Al di là di queste speculazioni, non completamente intelligibili senza aver letto il programma di sala, la regia procede in modo tutto sommato convenzionale, non riuscendo ad imprimere dinamismo ad un’opera di per sé statica. I protagonisti sono delineati nella gestualità e nei rispettivi rapporti in modo abbastanza generico ed il coro conosce solo due modalità espressive: in piedi e seduto. Non mancano alcune suggestioni visive grazie alle videoproiezioni, soprattutto nel secondo atto, ma nel complesso gli intenti registici rimangono nell’ambito delle buone intenzioni; ad esempio sono pochissime ed appena accennate le interazioni con il succitato labirinto, la cui funzione rimane prettamente decorativa.
Più incisivo l’aspetto musicale grazie in primis all’ottima concertazione di Asher Fisch che, potendo contare su un’Orchestra del Teatro Comunale in forma eccellente, opta per una narrazione fluida ma attenta alle sonorità ed ai rapporti tra buca e palcoscenico, non perdendo mai di tensione.

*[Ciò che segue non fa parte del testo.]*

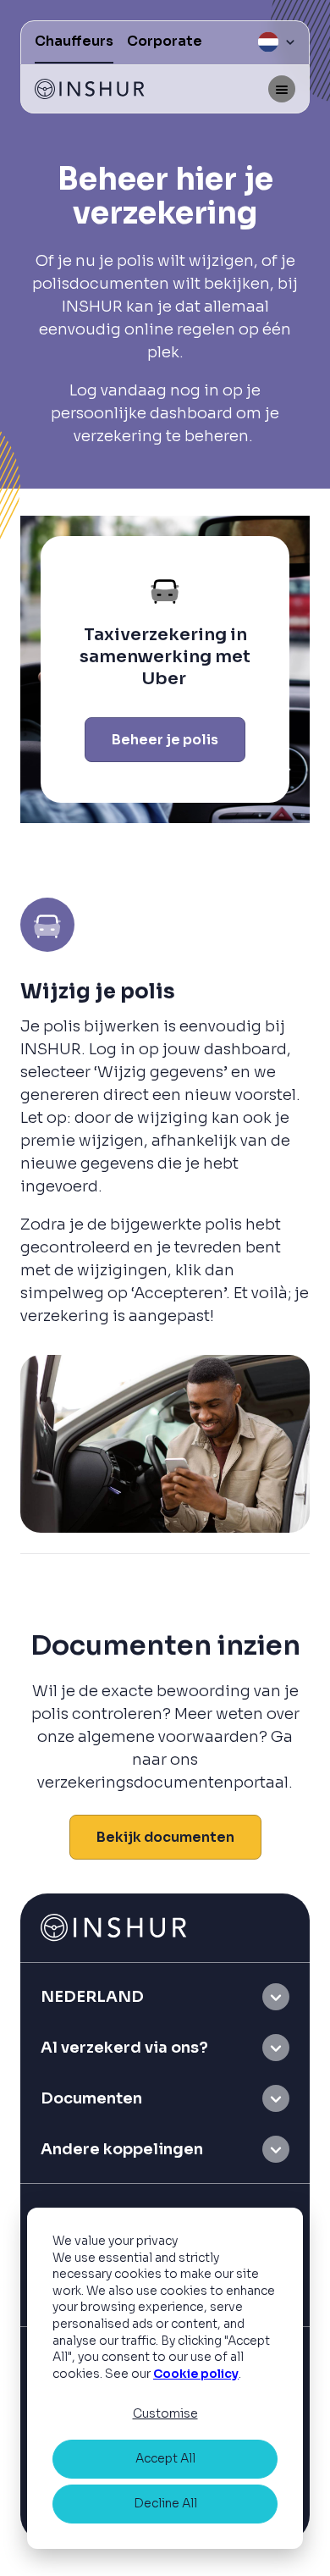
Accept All (165, 2458)
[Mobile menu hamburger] (281, 88)
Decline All (165, 2503)
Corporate (164, 41)
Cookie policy (196, 2373)
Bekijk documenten (165, 1837)
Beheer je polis (165, 740)
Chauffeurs (74, 41)
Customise (165, 2413)
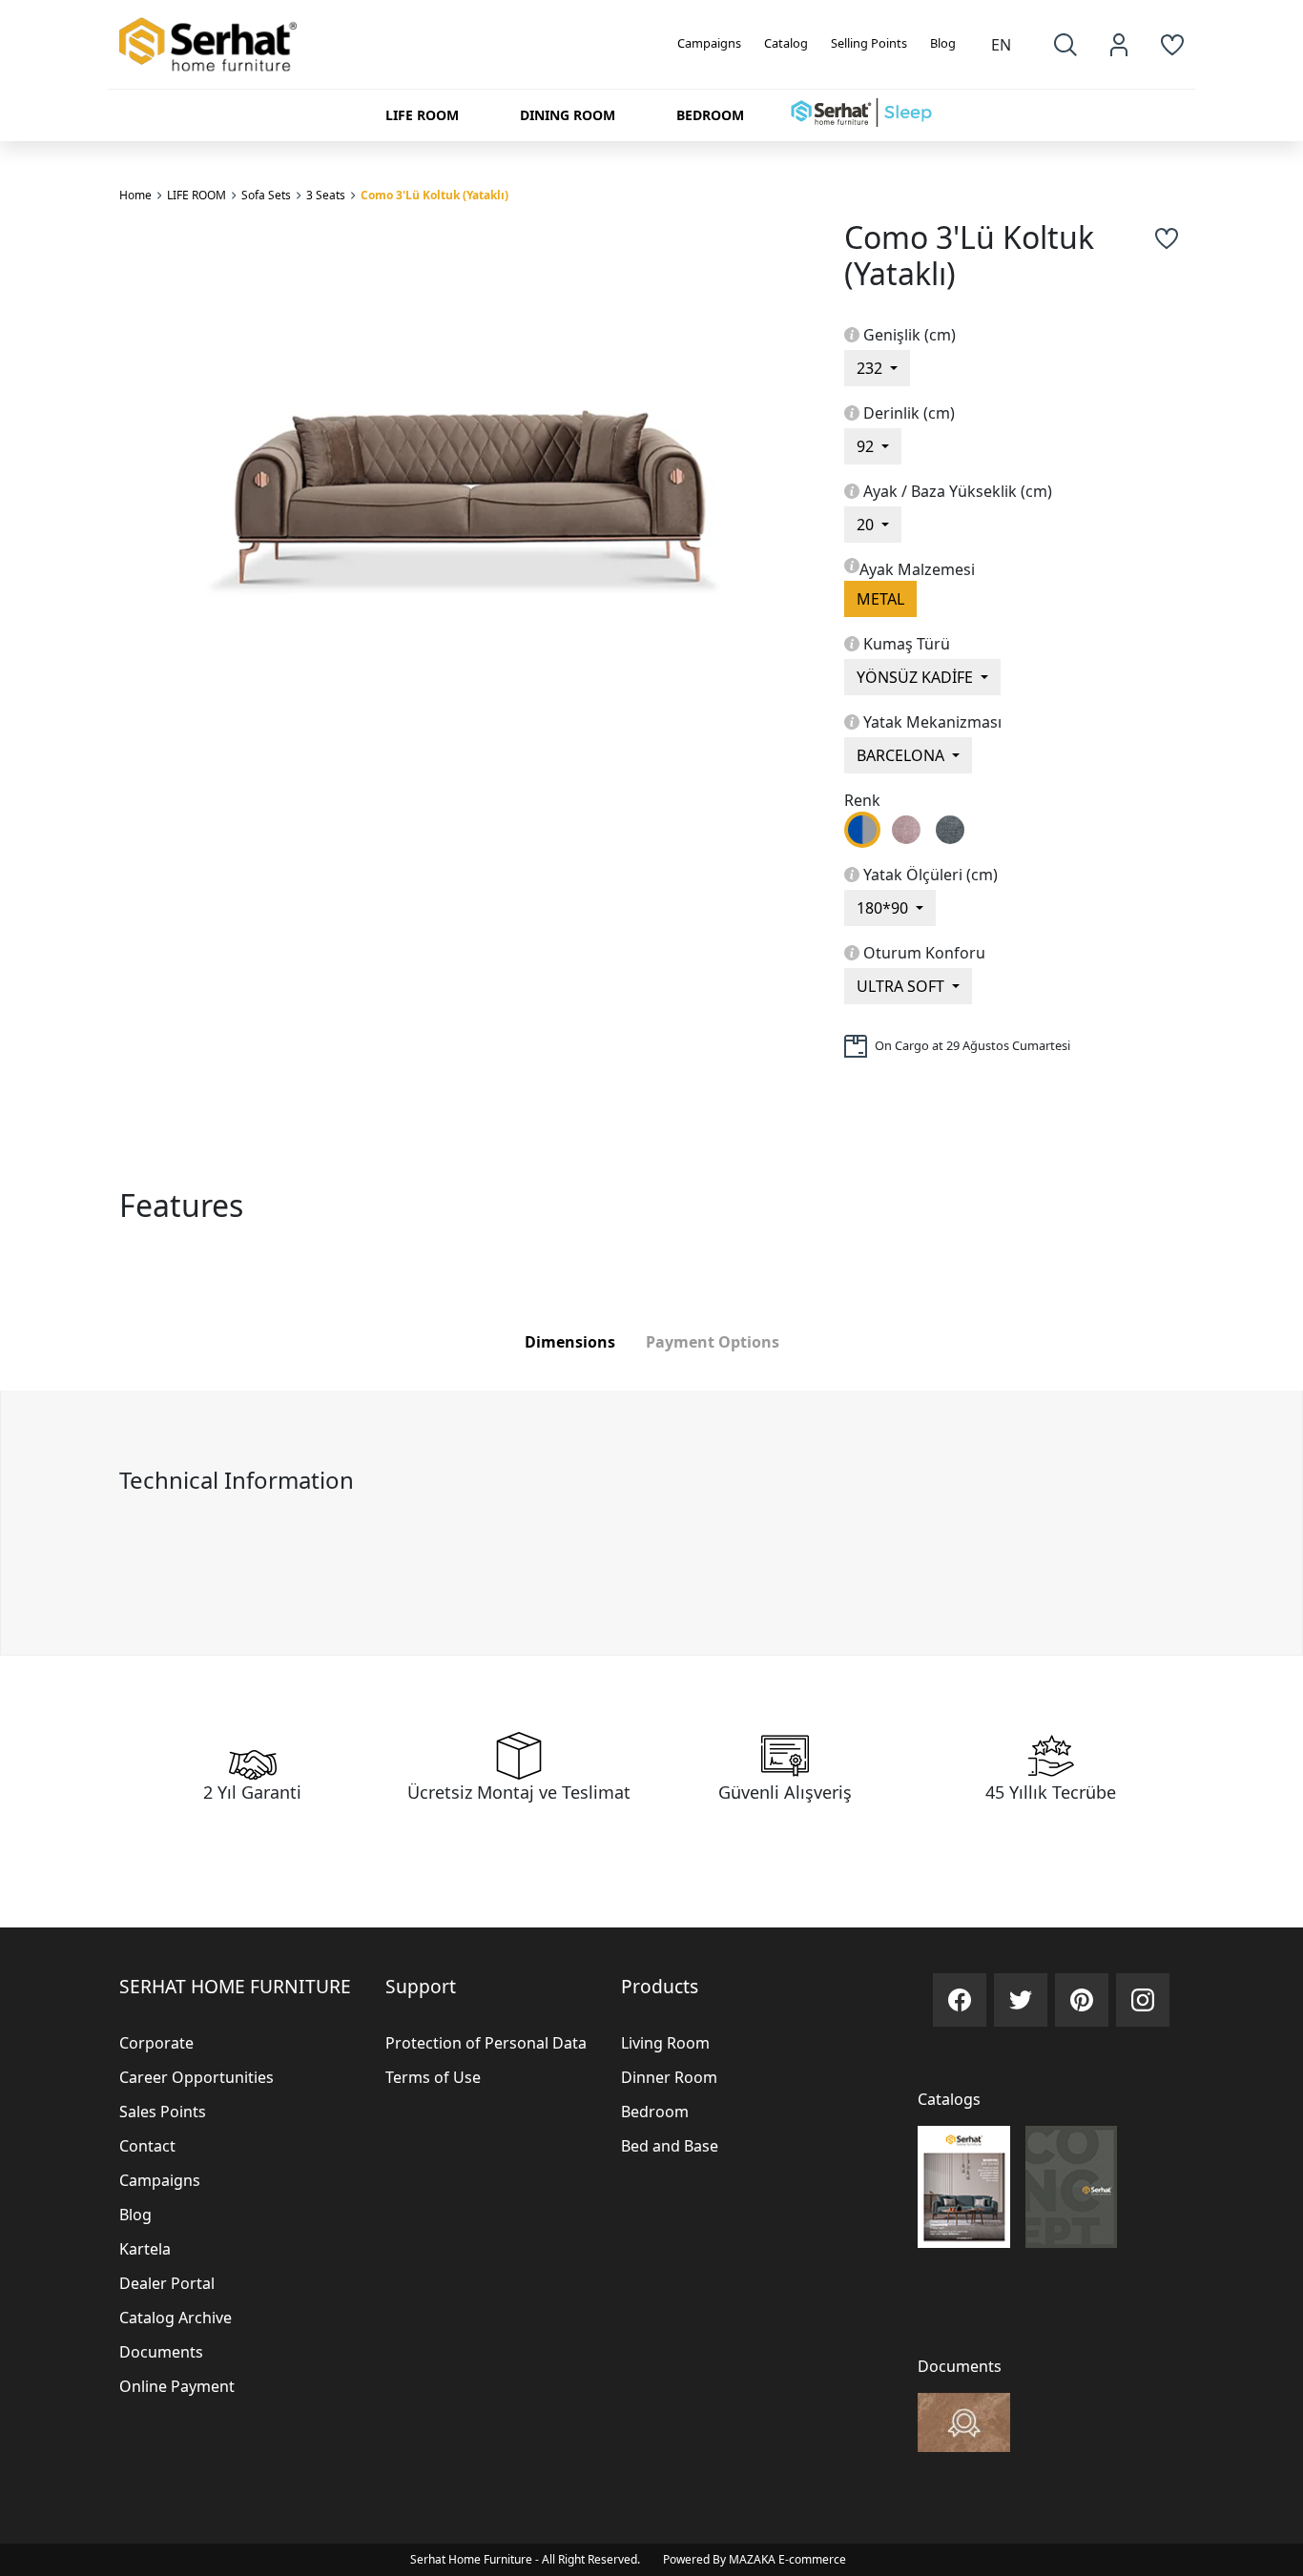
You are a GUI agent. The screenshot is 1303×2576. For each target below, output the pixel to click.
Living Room (665, 2042)
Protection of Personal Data (486, 2042)
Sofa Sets (266, 195)
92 (867, 446)
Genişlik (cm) (909, 334)
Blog (943, 43)
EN (1001, 44)
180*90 (884, 907)
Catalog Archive (175, 2317)
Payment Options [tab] (712, 1341)
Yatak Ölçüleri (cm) (930, 874)
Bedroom (655, 2111)
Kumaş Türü (906, 643)
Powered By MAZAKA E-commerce (754, 2559)
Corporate (156, 2042)
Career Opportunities (196, 2077)
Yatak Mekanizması (932, 721)
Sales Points (162, 2111)
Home (135, 195)
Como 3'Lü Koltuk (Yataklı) (434, 195)
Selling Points (869, 43)
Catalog (786, 43)
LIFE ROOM (196, 195)
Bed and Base (669, 2145)
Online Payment (177, 2386)
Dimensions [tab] (570, 1341)
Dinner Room (669, 2077)
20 (867, 524)
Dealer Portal (167, 2283)
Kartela (145, 2248)
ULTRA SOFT (902, 986)
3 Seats (325, 195)
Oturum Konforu (924, 952)
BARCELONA (902, 755)
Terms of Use (433, 2077)
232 (871, 368)
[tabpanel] (651, 1523)
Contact (147, 2145)
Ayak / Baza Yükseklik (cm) (957, 491)
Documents (161, 2351)
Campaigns (709, 43)
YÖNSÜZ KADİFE (917, 677)
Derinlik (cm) (909, 412)
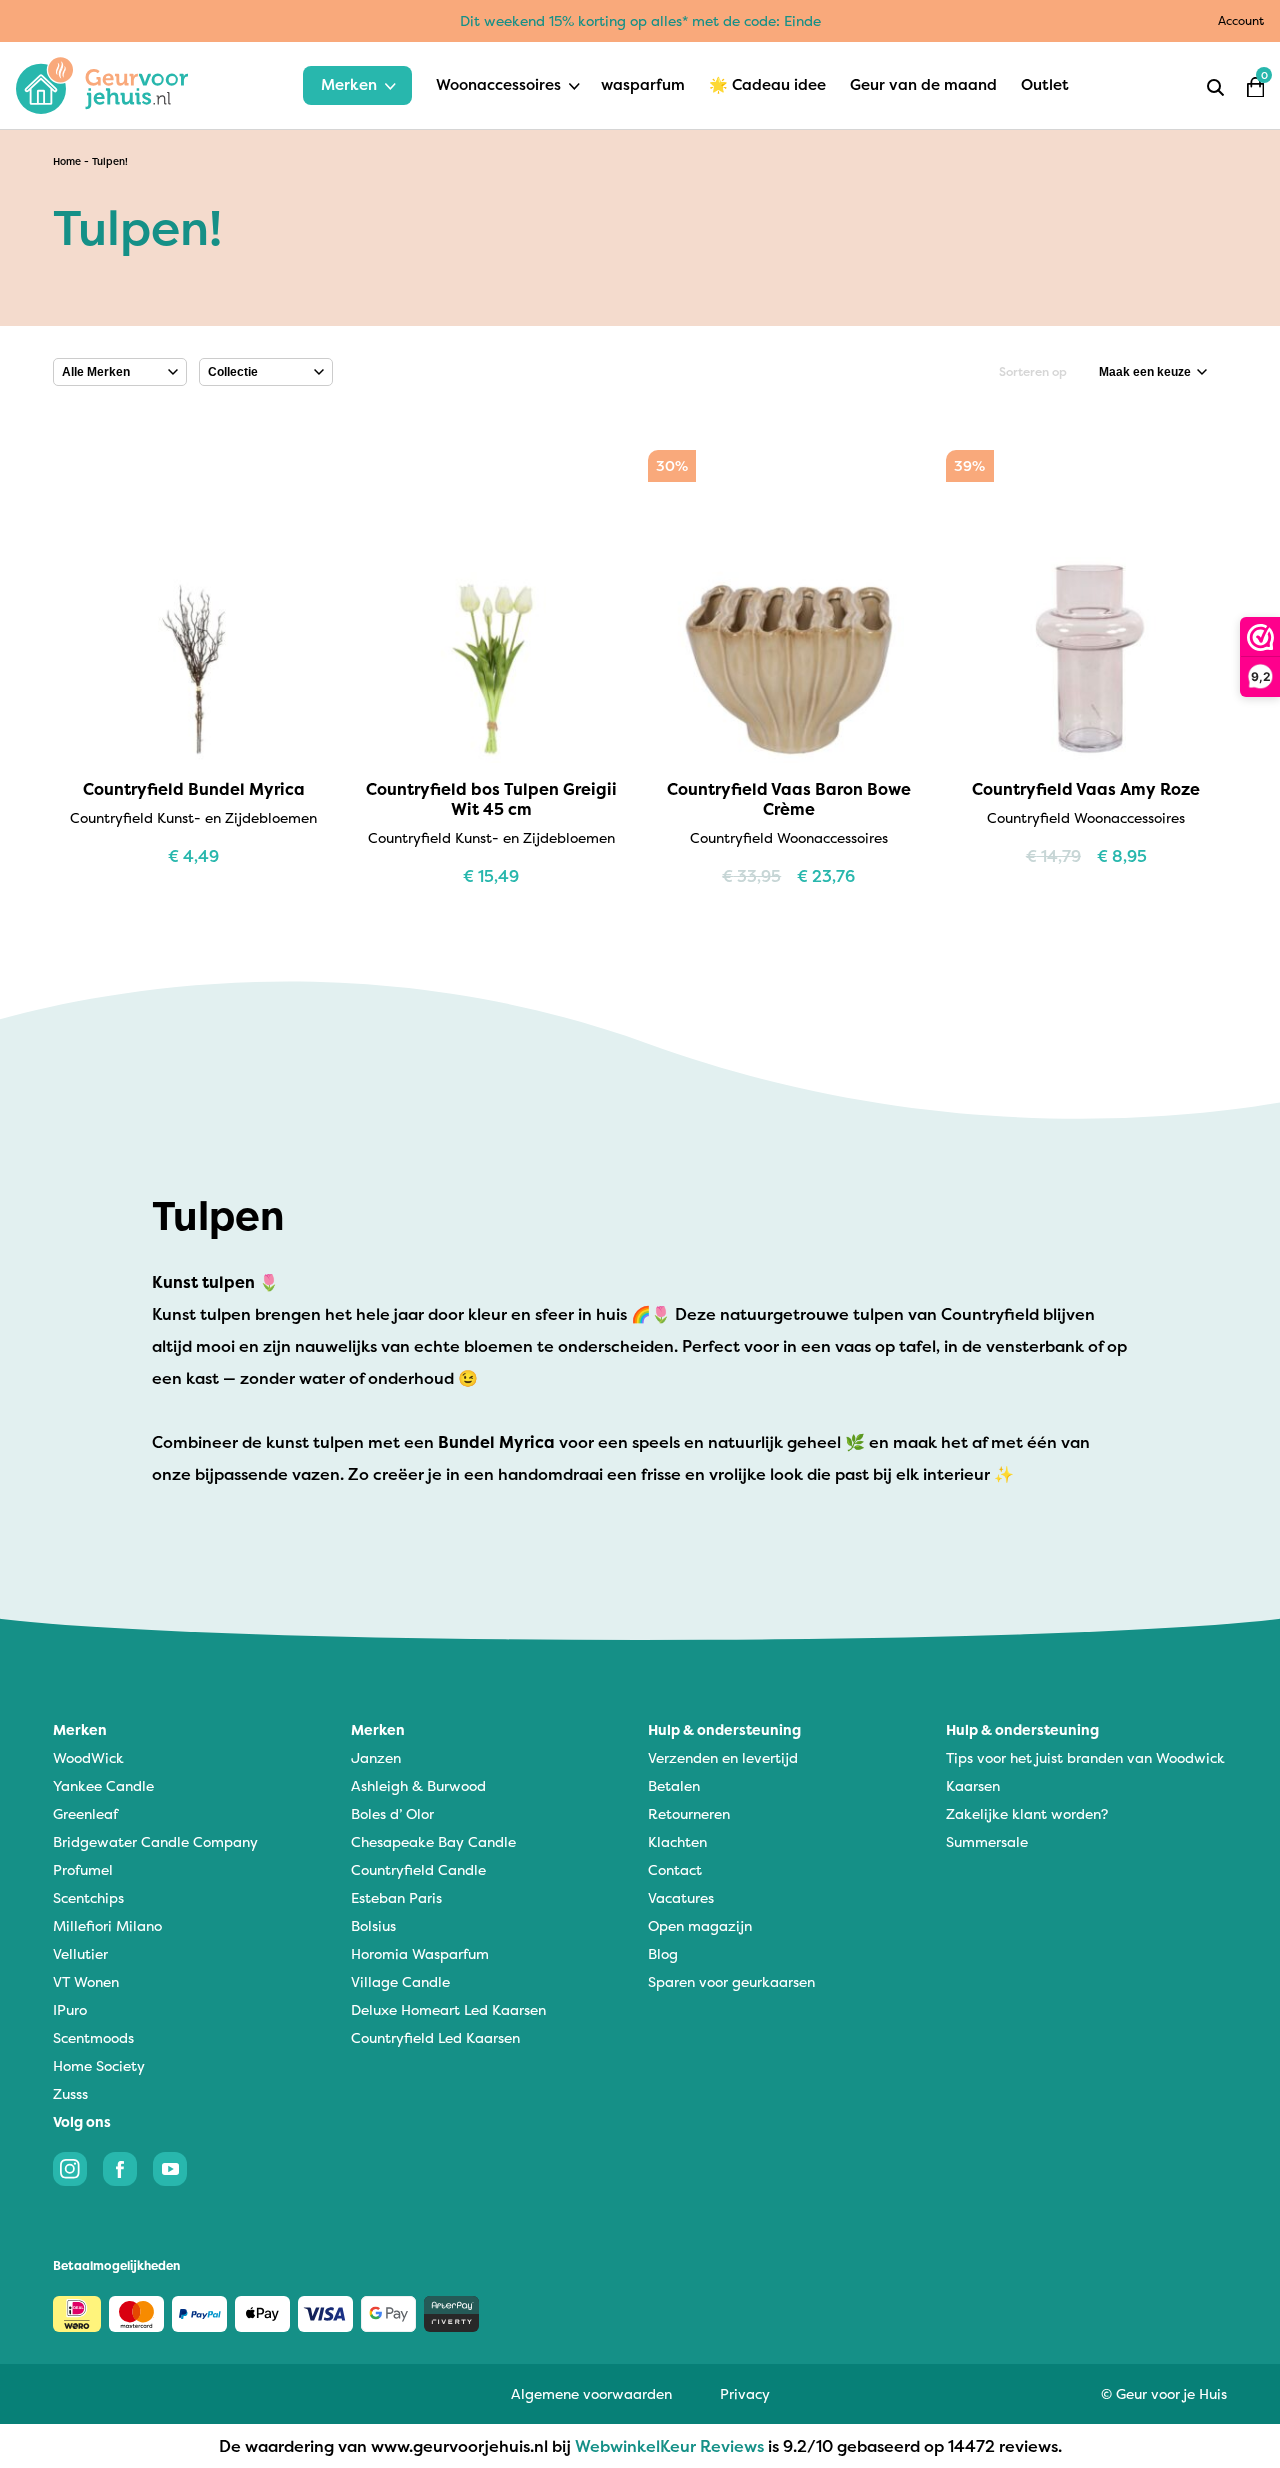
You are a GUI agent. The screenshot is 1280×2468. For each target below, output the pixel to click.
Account (1241, 20)
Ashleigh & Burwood (418, 1785)
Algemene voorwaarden (591, 2393)
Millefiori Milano (107, 1925)
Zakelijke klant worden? (1027, 1813)
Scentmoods (93, 2037)
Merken (349, 84)
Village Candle (400, 1981)
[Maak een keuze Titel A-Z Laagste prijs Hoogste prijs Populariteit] (1153, 372)
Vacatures (681, 1897)
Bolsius (373, 1925)
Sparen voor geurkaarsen (731, 1981)
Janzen (376, 1757)
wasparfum (643, 84)
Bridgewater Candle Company (155, 1841)
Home (67, 161)
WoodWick (88, 1757)
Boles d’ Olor (392, 1813)
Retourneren (689, 1813)
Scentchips (88, 1897)
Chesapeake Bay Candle (433, 1841)
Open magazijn (700, 1925)
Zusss (70, 2093)
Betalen (674, 1785)
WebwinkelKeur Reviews (669, 2446)
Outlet (1045, 84)
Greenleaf (85, 1813)
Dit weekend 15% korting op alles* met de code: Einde (640, 20)
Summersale (987, 1841)
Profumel (83, 1869)
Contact (675, 1869)
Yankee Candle (103, 1785)
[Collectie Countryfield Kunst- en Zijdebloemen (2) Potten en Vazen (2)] (266, 372)
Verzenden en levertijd (723, 1757)
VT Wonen (86, 1981)
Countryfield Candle (418, 1869)
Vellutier (80, 1953)
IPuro (70, 2009)
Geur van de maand (923, 84)
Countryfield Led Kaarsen (435, 2037)
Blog (663, 1953)
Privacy (745, 2393)
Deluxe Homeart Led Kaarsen (448, 2009)
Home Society (99, 2065)
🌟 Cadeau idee (767, 84)
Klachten (677, 1841)
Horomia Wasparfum (420, 1953)
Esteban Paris (396, 1897)
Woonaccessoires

Il ruolo del titolo era impersonato da Vincent Wolfsteiner, heldentenor dal timbro chiaro che, nonostante una certa disinvoltura nei passaggi declamati, non sempre ha convinto nel fraseggio, nel complesso generico. Più convincente l’Elsa di Martina Welschenbach, dotata di un solido registro centrale e, dopo qualche incertezza iniziale, anche di una buona salita all’acuto. Ottima la coppia degli antagonisti, ovvero Lucio Gallo, un Telramund incisivo sia vocalmente che scenicamente, e Ricarda Merbeth, una Ortrud dalla solida linea di canto e dalla grande presenza scenica. Nonostante il timbro si sia nel tempo opacizzato Albert Dohmen è stato un Enrico l’Uccellatore autorevole e di gran classe mentre apprezzabile è risultato l’Araldo di Lukas Zeman. Notevole anche la prova del Coro del Teatro Comunale affiancato dal Coro del Teatro Accademico Nazionale dell’Opera e balletto ucraino “Taras Shevchenko” rispettivamente diretti da Gea Garatti Ansini e Bogdan Plish.
Al termine il pubblico che esauriva il Teatro Comunale per l’ultima recita prima della chiusura ha tributato a tutti gli interpreti applausi convinti e ripetuti.